Defense Contractors See Massive Windfall From Missile Demand
Western defense contractors have order books up nearly 60% since 2017 when demand for missiles started to skyrocket, and they’re struggling to keep up, The Wall Street Journal reported Wednesday.
The war in Ukraine has put an unforeseen vice around Western artillery production, and the conflict between Israel and Gaza could further strain defense contractors’ abilities to fill an ever mounting orders, according to the WSJ. Supply chains have become more complicated and companies are struggling to recruit a specialized workforce, creating what analysts say could be the most constrained production environment since the Korean War about 70 years ago despite record billions in defense spending.
Ten of the largest defense companies in the West have combined orders worth more than $730 billion, up close to 57% since the end of 2017, according to the WSJ.
“We all have to increase our production,” Pentagon acquisition chief Bill LaPlante said at a conference in November, according to the WSJ. Holding up one palm up high and the other down low, he added, “The worldwide demand is here, the ability to supply is about here.”
In September, LaPlante said the Pentagon is on pace to achieve a rate of 100,000 155 mm artillery shells, one of the most common shell types, per month by 2025 and should achieve 57,000 monthly production by the spring of 2024. In November, that number was revised down to 36,000 per month in the first quarter of 2024.
Still, defense spending in 1950, when the Korean War began, sat around 5% of U.S. Gross Domestic Product (GDP), reaching 13.6% by the end of the war.

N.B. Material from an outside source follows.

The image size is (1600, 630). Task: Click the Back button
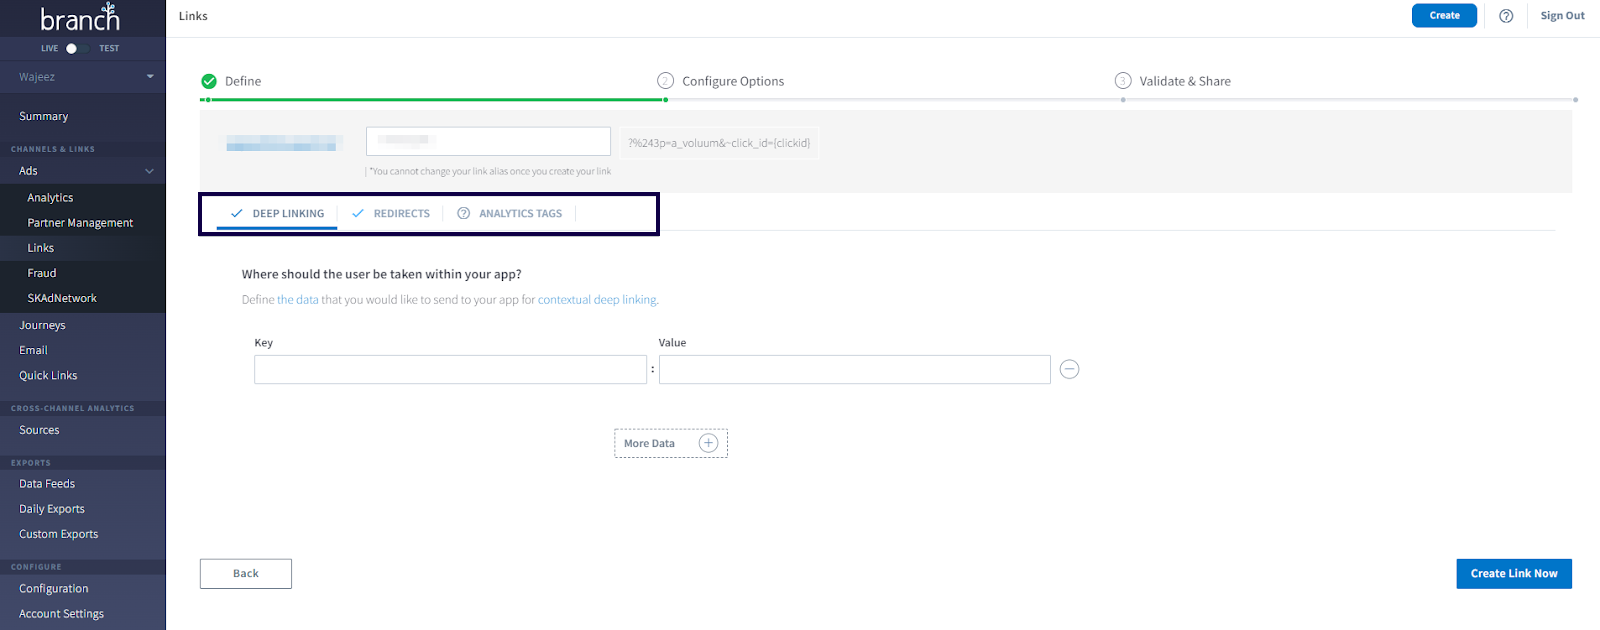246,574
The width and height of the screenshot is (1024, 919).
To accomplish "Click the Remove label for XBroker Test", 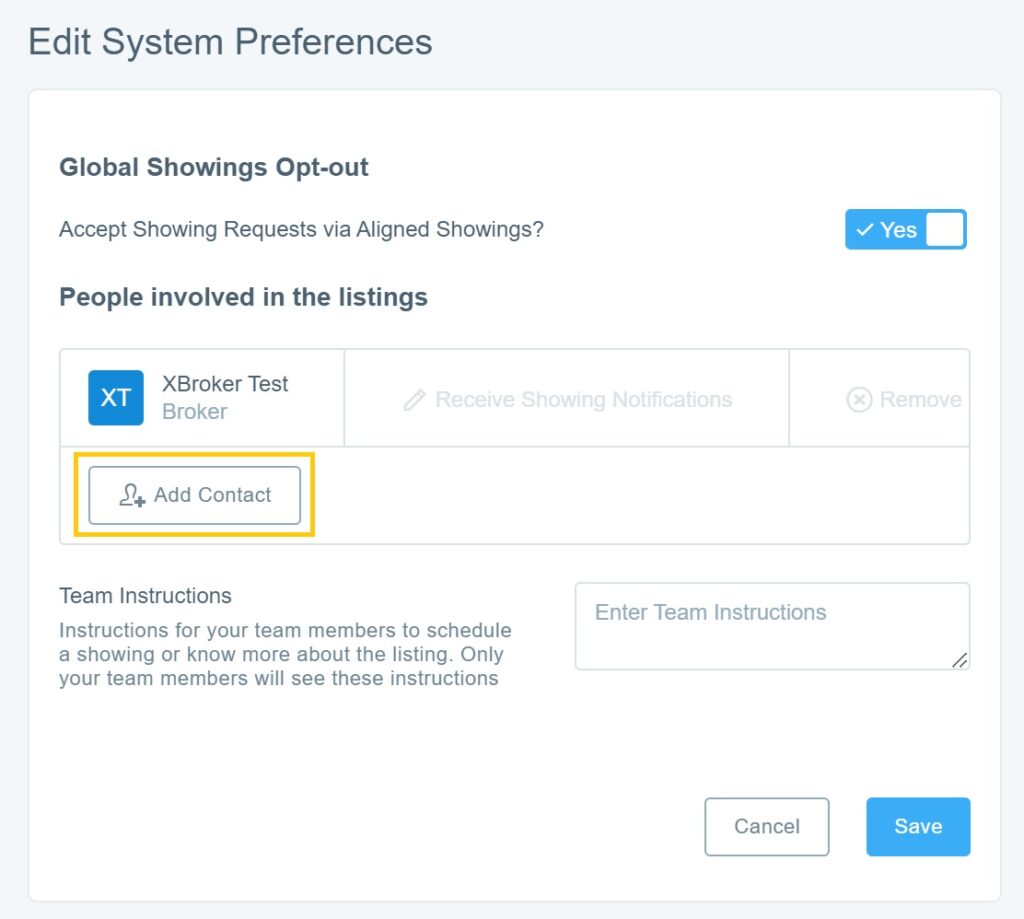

The Pentagon’s 2022 expenditure of $877 billion was 3.5% of GDP.
Orders for the National Advanced Surface-to-Air Missile System (NASAMS) ballooned to $5.5 billion, six times the 2018 levels, as the firm Kongsberg racks up a multiyear order backlog, according to the WSJ. Demand jumped after the 2014 Russian invasion of Crimea and again after the Ukraine invasion in 2022. Taiwan has also showed interest in the ground-based air defense system.
“I’ve never seen anywhere near so much demand,” Eirik Lie, president of Kongsberg’s defense arm responsible for NASAMS production, told the WSJ.

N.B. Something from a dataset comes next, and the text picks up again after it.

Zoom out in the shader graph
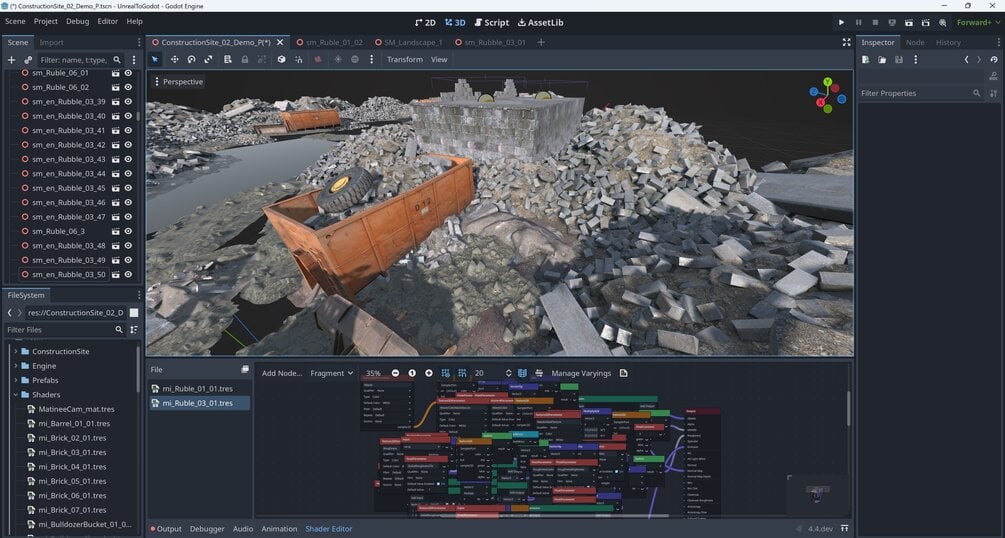 click(395, 373)
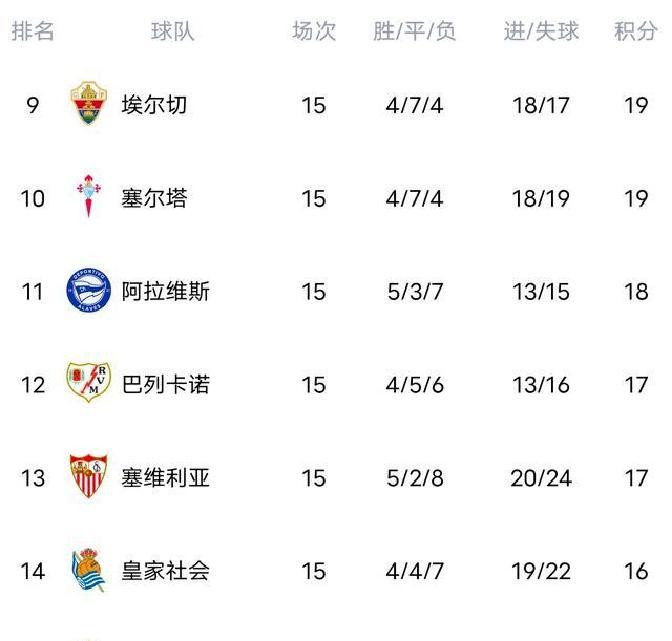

U.S. and NATO leaders have raised concerns the persistent shortages of several kinds of missiles will hinder the West in a potential fight, whether with China or another country.
For example, RTX, formerly known as Raytheon, said supply chain issues have added two years to the projected timeline for doubling production of Javelin anti-tank missiles and Stinger surface-to-air missiles, twice as long as the company originally forecast, according to the WSJ. Western firms have attributed the shortfall to lack of solid rocket motors, but the Pentagon says other components, including chips, springs and ball bearings, are low in supply.
A recent Pentagon effort tracking Javelin and Stinger supply chains aimed at identifying and neutralizing bottlenecks came up short, Michael Vaccaro, the Pentagon industrial base strategy chief, said at an industry conference, the WSJ reported. “We do not have that ability,” he said.
Both Ukraine and Taiwan have demand for Javelins.
Asian nations have begun developing their own systems “because of limited U.S. production,” Bang Jong-kwan, a former South Korean Army Major General, told the WSJ.
Ukrainian President Volodymyr Zelenskyy said demand in Gaza has already slowed artillery shell deliveries to Ukraine, according to the WSJ.